Make WordPress Core

Opened 17 years ago

Closed 16 years ago

#4738 closed defect (bug) (duplicate)

js_escape eats baslash escaped characters

Reported by: nbachiyski's profile nbachiyski Owned by:
Milestone: Priority: normal
Severity: normal Version:
Component: Administration Keywords:
Focuses: Cc:


js_escape('\n') gives only n and it should give \n instead.

The problem is that first stripslashes and then addslashes are applied to the string, which doesn't guarantee that the string will remain the same.

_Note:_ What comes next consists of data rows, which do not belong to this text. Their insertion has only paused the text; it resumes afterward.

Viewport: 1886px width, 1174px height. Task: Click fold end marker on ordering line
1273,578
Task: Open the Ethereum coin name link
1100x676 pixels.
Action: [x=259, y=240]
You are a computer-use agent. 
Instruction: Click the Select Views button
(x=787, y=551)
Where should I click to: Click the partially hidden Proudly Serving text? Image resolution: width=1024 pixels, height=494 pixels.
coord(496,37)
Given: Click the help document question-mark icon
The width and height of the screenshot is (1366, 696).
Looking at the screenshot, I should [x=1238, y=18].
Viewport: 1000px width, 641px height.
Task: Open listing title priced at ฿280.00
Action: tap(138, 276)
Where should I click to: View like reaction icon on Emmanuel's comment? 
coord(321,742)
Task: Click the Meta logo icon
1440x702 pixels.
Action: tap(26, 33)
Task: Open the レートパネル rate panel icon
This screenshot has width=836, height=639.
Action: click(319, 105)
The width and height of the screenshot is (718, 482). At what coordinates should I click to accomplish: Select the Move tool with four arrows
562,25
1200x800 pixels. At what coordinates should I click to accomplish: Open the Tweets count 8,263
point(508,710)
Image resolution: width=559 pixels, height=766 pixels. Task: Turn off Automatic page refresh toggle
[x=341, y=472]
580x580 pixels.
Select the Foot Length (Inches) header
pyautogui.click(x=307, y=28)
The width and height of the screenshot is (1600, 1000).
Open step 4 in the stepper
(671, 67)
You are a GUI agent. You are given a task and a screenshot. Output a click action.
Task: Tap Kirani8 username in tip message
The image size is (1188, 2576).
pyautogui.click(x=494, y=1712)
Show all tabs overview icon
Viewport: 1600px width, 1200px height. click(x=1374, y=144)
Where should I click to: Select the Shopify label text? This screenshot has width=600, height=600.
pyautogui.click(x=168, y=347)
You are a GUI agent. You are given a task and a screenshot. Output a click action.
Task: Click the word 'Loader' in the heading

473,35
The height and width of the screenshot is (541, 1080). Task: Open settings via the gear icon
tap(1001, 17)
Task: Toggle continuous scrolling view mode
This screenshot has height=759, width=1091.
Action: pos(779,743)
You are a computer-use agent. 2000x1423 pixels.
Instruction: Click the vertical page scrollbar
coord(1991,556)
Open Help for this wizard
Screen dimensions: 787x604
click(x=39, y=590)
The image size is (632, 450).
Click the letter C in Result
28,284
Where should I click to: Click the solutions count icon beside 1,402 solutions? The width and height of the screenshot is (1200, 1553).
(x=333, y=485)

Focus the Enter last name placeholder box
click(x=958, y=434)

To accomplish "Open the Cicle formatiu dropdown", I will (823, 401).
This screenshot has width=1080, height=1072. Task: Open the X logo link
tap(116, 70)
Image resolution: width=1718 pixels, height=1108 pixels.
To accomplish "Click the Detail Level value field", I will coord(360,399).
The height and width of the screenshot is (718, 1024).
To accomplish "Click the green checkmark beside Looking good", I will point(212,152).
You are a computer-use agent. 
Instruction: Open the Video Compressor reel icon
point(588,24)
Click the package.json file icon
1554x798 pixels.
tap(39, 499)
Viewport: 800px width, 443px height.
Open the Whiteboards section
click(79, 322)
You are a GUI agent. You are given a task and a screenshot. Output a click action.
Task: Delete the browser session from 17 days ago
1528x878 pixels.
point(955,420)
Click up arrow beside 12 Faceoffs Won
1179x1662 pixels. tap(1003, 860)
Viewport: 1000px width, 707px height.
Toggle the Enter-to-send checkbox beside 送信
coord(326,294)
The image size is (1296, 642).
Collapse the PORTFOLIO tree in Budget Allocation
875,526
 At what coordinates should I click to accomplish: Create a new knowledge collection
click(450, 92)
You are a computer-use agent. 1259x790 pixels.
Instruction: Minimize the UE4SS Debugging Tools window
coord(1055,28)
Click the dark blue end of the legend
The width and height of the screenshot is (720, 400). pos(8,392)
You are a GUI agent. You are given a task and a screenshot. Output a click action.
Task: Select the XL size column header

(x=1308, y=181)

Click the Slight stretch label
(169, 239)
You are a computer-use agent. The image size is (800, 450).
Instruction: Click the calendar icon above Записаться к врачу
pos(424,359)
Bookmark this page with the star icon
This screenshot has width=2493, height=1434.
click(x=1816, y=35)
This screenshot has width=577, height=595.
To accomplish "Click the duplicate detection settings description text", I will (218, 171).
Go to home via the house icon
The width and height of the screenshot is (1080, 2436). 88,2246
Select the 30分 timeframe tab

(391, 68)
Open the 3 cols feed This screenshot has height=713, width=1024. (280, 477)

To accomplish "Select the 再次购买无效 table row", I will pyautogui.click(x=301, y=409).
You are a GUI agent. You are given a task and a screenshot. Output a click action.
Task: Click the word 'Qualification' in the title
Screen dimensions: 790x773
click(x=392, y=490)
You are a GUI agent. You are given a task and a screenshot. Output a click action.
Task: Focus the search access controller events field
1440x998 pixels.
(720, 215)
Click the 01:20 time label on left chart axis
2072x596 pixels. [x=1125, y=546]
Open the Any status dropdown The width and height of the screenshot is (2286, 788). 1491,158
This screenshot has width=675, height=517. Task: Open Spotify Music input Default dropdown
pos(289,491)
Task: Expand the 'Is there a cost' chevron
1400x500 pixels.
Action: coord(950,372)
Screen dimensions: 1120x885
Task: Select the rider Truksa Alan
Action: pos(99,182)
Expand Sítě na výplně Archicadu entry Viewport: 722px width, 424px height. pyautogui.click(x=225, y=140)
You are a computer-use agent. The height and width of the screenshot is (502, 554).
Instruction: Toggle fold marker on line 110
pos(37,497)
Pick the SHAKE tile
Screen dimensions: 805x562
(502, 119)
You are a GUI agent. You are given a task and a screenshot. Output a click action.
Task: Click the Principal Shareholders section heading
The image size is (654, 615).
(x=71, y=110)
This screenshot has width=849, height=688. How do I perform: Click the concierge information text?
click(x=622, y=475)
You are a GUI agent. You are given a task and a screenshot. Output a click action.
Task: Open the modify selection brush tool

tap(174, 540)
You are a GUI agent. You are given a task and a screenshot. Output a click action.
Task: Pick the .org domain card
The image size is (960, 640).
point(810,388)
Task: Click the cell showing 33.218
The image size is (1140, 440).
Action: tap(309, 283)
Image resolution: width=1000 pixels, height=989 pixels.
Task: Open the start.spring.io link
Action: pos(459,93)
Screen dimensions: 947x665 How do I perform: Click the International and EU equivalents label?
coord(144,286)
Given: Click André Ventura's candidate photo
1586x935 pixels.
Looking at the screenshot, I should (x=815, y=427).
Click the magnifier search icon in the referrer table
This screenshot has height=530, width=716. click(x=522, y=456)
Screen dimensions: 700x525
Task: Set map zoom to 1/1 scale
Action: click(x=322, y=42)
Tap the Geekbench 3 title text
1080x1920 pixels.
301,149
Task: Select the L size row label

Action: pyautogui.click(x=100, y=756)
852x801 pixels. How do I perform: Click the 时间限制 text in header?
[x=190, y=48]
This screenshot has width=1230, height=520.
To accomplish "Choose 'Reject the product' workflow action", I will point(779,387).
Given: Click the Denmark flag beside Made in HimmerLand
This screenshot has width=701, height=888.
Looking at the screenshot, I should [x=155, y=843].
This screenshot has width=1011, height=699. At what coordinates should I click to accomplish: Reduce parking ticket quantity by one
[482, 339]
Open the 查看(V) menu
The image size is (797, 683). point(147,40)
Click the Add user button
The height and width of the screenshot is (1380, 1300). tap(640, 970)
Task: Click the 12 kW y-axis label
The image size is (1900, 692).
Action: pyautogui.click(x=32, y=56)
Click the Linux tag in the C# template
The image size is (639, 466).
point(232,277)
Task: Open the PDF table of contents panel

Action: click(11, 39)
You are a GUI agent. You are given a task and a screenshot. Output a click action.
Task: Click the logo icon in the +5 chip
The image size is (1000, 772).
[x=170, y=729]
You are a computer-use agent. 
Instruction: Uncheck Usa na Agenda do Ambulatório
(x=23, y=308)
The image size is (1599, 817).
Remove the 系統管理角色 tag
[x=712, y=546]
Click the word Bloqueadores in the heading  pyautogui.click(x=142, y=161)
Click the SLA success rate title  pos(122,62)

Also, I still don't get why js_escape has to do something more than replacing ' with \', " with \" and newline characters with \n. Isn't its only purpose to make sure that the given php string is processed without errors by javascript? Why do we use wp_specialchars? Why do we put html entities, when we aren't sure the javascript code expects those?

Change History (3)

#1 @nbachiyski
17 years ago

I now know why it has to be so complex, but I think we need two functions: one which escapes javascript strings in javascript context and one, which escapes javascript strings in HTML context.

#2 @foolswisdom
17 years ago

  • Milestone changed from 2.3 (trunk) to 2.4 (future)

#3 @Viper007Bond
16 years ago

  • Milestone 2.9 deleted
  • Resolution set to duplicate
  • Status changed from new to closed
Note: See TracTickets for help on using tickets.